- **YOUR TASK**: This task calls for every line of the material to be output verbatim.

**********

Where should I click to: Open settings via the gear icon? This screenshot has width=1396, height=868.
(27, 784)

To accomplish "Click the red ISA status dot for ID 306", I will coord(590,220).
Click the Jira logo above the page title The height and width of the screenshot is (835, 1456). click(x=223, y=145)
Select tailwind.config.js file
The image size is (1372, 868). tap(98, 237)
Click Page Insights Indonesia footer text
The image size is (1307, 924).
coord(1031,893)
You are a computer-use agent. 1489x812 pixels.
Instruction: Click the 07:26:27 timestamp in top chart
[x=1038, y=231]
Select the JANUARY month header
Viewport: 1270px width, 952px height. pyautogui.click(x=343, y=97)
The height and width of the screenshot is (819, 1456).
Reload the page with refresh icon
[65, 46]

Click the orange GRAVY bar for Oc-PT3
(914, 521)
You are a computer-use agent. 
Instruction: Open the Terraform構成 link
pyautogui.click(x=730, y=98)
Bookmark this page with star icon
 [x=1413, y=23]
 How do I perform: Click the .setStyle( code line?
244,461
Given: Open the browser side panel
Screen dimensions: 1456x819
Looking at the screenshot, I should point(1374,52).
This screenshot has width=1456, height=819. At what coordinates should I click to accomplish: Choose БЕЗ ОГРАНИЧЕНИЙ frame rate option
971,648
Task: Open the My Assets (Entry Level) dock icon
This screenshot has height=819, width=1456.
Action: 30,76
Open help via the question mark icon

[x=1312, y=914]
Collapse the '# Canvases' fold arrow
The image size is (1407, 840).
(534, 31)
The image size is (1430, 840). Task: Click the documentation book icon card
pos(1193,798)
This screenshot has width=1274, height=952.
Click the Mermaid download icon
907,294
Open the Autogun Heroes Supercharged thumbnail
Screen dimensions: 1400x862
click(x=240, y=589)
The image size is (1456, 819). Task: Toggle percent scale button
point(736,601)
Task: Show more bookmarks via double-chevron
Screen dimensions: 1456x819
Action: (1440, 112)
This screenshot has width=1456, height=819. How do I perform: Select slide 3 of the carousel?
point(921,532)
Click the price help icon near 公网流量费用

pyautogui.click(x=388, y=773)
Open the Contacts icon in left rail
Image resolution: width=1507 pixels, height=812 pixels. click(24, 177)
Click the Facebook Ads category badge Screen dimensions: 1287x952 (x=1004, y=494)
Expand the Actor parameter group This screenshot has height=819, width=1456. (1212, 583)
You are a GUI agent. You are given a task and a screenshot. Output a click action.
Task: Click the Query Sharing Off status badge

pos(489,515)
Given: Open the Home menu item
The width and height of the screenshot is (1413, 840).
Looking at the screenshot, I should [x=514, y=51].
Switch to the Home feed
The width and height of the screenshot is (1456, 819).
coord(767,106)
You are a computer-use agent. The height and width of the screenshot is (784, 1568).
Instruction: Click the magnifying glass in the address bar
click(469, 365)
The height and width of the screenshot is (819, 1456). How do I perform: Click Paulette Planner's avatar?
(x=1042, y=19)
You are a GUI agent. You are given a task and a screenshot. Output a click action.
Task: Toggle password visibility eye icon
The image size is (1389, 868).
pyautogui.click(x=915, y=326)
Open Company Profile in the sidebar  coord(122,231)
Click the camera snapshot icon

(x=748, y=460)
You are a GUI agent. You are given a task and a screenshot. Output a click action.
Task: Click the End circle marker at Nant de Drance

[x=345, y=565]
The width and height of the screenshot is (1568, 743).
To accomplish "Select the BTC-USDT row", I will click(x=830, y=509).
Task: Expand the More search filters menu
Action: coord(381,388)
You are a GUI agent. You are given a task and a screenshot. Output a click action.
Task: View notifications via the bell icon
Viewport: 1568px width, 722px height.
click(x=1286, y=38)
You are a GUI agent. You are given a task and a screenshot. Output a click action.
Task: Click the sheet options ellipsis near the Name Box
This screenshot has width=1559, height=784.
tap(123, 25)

**********

- **ANSWER SPACE**:
Where should I click to: Open settings via the gear icon? This screenshot has width=1396, height=868.
(27, 784)

To accomplish "Click the red ISA status dot for ID 306", I will coord(590,220).
Click the Jira logo above the page title The height and width of the screenshot is (835, 1456). click(x=223, y=145)
Select tailwind.config.js file
The image size is (1372, 868). tap(98, 237)
Click Page Insights Indonesia footer text
The image size is (1307, 924).
coord(1031,893)
You are a computer-use agent. 1489x812 pixels.
Instruction: Click the 07:26:27 timestamp in top chart
[x=1038, y=231]
Select the JANUARY month header
Viewport: 1270px width, 952px height. pyautogui.click(x=343, y=97)
The height and width of the screenshot is (819, 1456).
Reload the page with refresh icon
[65, 46]

Click the orange GRAVY bar for Oc-PT3
(914, 521)
You are a computer-use agent. 
Instruction: Open the Terraform構成 link
pyautogui.click(x=730, y=98)
Bookmark this page with star icon
 [x=1413, y=23]
 How do I perform: Click the .setStyle( code line?
244,461
Given: Open the browser side panel
Screen dimensions: 1456x819
Looking at the screenshot, I should point(1374,52).
This screenshot has width=1456, height=819. At what coordinates should I click to accomplish: Choose БЕЗ ОГРАНИЧЕНИЙ frame rate option
971,648
Task: Open the My Assets (Entry Level) dock icon
This screenshot has height=819, width=1456.
Action: 30,76
Open help via the question mark icon

[x=1312, y=914]
Collapse the '# Canvases' fold arrow
The image size is (1407, 840).
(534, 31)
The image size is (1430, 840). Task: Click the documentation book icon card
pos(1193,798)
This screenshot has width=1274, height=952.
Click the Mermaid download icon
907,294
Open the Autogun Heroes Supercharged thumbnail
Screen dimensions: 1400x862
click(x=240, y=589)
The image size is (1456, 819). Task: Toggle percent scale button
point(736,601)
Task: Show more bookmarks via double-chevron
Screen dimensions: 1456x819
Action: (1440, 112)
This screenshot has width=1456, height=819. How do I perform: Select slide 3 of the carousel?
point(921,532)
Click the price help icon near 公网流量费用

pyautogui.click(x=388, y=773)
Open the Contacts icon in left rail
Image resolution: width=1507 pixels, height=812 pixels. click(24, 177)
Click the Facebook Ads category badge Screen dimensions: 1287x952 (x=1004, y=494)
Expand the Actor parameter group This screenshot has height=819, width=1456. (1212, 583)
You are a GUI agent. You are given a task and a screenshot. Output a click action.
Task: Click the Query Sharing Off status badge

pos(489,515)
Given: Open the Home menu item
The width and height of the screenshot is (1413, 840).
Looking at the screenshot, I should [x=514, y=51].
Switch to the Home feed
The width and height of the screenshot is (1456, 819).
coord(767,106)
You are a computer-use agent. The height and width of the screenshot is (784, 1568).
Instruction: Click the magnifying glass in the address bar
click(469, 365)
The height and width of the screenshot is (819, 1456). How do I perform: Click Paulette Planner's avatar?
(x=1042, y=19)
You are a GUI agent. You are given a task and a screenshot. Output a click action.
Task: Toggle password visibility eye icon
The image size is (1389, 868).
pyautogui.click(x=915, y=326)
Open Company Profile in the sidebar  coord(122,231)
Click the camera snapshot icon

(x=748, y=460)
You are a GUI agent. You are given a task and a screenshot. Output a click action.
Task: Click the End circle marker at Nant de Drance

[x=345, y=565]
The width and height of the screenshot is (1568, 743).
To accomplish "Select the BTC-USDT row", I will click(x=830, y=509).
Task: Expand the More search filters menu
Action: coord(381,388)
You are a GUI agent. You are given a task and a screenshot. Output a click action.
Task: View notifications via the bell icon
Viewport: 1568px width, 722px height.
click(x=1286, y=38)
You are a GUI agent. You are given a task and a screenshot. Output a click action.
Task: Click the sheet options ellipsis near the Name Box
This screenshot has width=1559, height=784.
tap(123, 25)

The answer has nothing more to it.